→ PROBLEM REQUIREMENTS: Copy the lines below word for word, starting with the first line and continuing up to and including the line with "Task: Click the Type field label".

[Dataset entries]
+++++
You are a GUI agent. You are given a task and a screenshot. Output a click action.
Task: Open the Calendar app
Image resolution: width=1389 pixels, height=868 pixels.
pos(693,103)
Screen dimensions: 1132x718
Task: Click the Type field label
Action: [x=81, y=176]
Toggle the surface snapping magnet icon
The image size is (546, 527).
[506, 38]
+++++
→ THE COMPLETED TASK:
You are a GUI agent. You are given a task and a screenshot. Output a click action.
Task: Open the Calendar app
Image resolution: width=1389 pixels, height=868 pixels.
pos(693,103)
Screen dimensions: 1132x718
Task: Click the Type field label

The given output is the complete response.